▶ [PROBLEM TO WORK ON] Answer with the exact lines of the following material from the one containing "You are a computer-use agent. Screen dimensions: 981x734" through the one containing "Given: Select the brown color swatch", both end lines included.

▶ [DATASET EXCERPTS]
.....

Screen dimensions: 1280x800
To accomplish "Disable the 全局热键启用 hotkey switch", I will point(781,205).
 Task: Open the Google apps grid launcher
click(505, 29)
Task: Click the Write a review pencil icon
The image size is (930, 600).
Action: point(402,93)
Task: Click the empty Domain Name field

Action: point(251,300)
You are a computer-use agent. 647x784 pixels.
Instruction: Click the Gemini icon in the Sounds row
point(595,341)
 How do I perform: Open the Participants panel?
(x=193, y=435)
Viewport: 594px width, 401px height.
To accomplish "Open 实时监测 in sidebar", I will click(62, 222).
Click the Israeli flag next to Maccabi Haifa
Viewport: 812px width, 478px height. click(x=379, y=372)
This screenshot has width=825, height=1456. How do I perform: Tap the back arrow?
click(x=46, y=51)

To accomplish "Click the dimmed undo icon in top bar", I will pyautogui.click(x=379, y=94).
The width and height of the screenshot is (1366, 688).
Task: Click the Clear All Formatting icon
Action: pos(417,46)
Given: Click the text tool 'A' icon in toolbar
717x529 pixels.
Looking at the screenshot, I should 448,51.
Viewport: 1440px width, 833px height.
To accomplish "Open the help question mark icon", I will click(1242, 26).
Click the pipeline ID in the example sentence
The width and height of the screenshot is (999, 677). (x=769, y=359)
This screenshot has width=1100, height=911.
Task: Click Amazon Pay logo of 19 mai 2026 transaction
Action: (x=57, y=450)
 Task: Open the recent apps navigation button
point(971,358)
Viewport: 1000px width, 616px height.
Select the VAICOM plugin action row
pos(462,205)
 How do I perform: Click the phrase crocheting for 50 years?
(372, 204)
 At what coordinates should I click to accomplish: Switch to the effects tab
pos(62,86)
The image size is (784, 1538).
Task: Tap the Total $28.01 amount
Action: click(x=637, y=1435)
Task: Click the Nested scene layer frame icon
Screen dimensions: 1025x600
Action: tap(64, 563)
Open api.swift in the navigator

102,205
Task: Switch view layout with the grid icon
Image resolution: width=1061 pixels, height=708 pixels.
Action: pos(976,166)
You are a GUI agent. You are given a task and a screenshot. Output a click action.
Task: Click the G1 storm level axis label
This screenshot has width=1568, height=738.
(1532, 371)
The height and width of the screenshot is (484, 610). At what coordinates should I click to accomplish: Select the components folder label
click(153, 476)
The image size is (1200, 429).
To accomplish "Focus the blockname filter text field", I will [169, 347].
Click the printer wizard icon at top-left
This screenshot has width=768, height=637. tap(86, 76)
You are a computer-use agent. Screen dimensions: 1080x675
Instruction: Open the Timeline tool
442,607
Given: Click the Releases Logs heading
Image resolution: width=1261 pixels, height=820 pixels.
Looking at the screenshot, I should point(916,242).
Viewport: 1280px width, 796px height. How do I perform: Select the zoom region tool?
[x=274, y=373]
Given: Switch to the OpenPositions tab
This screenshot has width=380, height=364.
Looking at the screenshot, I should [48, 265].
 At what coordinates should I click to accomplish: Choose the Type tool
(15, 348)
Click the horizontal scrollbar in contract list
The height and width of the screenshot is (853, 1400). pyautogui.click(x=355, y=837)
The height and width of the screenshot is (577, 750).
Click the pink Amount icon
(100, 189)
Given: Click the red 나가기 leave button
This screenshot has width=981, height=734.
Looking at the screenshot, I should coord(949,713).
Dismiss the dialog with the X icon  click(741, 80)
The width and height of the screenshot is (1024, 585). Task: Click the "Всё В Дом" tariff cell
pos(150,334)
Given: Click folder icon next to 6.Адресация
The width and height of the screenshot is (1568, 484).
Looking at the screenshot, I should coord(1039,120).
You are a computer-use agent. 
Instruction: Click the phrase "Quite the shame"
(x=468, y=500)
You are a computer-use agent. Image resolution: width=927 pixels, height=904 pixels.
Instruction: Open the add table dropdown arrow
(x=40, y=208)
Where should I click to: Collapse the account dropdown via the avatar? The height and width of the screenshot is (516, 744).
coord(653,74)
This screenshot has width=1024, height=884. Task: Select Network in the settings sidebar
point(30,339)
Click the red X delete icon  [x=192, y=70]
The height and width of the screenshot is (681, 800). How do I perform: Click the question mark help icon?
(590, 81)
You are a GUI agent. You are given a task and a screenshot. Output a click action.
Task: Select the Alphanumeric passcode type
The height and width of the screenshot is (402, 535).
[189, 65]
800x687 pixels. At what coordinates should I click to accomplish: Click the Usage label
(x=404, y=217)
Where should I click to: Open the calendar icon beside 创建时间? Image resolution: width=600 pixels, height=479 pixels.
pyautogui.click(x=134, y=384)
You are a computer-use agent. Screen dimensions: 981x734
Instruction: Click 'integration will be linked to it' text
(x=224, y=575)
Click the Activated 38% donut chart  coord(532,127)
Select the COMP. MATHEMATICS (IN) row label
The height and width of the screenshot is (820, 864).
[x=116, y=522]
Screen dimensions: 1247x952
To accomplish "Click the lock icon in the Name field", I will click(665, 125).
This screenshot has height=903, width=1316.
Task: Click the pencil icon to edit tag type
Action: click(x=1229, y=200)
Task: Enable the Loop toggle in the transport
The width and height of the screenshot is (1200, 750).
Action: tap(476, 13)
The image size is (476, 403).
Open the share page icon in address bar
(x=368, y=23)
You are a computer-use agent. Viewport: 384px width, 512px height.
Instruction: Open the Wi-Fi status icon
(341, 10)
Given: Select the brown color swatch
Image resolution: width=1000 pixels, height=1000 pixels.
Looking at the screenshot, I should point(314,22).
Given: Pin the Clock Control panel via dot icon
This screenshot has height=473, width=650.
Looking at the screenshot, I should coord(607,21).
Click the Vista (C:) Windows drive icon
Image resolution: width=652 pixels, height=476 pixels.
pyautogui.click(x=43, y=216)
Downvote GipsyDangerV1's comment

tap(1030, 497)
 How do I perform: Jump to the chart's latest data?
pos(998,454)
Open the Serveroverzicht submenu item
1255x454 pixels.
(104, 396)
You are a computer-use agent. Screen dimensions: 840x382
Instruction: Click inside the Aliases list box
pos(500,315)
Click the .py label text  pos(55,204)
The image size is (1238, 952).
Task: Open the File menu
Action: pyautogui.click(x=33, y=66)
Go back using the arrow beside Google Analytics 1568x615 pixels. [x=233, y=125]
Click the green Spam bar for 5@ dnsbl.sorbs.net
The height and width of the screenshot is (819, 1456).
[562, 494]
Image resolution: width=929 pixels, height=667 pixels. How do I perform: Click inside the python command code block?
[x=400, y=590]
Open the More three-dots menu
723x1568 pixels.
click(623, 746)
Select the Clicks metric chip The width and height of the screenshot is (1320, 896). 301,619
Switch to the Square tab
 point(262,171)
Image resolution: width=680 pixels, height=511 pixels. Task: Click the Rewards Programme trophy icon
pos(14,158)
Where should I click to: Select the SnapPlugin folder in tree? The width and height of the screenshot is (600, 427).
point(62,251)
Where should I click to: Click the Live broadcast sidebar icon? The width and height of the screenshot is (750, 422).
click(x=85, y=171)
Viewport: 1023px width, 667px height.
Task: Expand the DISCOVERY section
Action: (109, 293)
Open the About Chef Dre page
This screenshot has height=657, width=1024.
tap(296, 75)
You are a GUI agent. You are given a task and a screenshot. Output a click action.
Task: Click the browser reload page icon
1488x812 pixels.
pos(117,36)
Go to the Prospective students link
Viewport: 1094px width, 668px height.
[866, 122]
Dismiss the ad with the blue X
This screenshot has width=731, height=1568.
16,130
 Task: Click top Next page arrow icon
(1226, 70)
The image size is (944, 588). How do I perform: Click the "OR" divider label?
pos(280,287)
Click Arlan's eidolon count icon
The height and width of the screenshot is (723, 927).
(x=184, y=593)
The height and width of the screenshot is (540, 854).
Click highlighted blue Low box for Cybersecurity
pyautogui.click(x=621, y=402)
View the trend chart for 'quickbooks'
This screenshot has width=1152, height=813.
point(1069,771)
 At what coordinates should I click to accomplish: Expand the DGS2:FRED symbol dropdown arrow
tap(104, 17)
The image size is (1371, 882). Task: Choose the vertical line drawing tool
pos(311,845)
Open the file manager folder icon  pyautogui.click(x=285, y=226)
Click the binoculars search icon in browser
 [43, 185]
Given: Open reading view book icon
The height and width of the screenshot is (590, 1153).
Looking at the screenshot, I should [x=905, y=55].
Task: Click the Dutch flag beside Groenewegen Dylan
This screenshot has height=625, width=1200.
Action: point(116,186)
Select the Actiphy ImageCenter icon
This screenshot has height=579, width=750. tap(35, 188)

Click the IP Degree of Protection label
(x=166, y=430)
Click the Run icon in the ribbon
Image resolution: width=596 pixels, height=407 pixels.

.....

▶ [TASK RESULT]
You are a computer-use agent. Screen dimensions: 981x734
Instruction: Click 'integration will be linked to it' text
(x=224, y=575)
Click the Activated 38% donut chart  coord(532,127)
Select the COMP. MATHEMATICS (IN) row label
The height and width of the screenshot is (820, 864).
[x=116, y=522]
Screen dimensions: 1247x952
To accomplish "Click the lock icon in the Name field", I will click(665, 125).
This screenshot has height=903, width=1316.
Task: Click the pencil icon to edit tag type
Action: click(x=1229, y=200)
Task: Enable the Loop toggle in the transport
The width and height of the screenshot is (1200, 750).
Action: tap(476, 13)
The image size is (476, 403).
Open the share page icon in address bar
(x=368, y=23)
You are a computer-use agent. Viewport: 384px width, 512px height.
Instruction: Open the Wi-Fi status icon
(341, 10)
Given: Select the brown color swatch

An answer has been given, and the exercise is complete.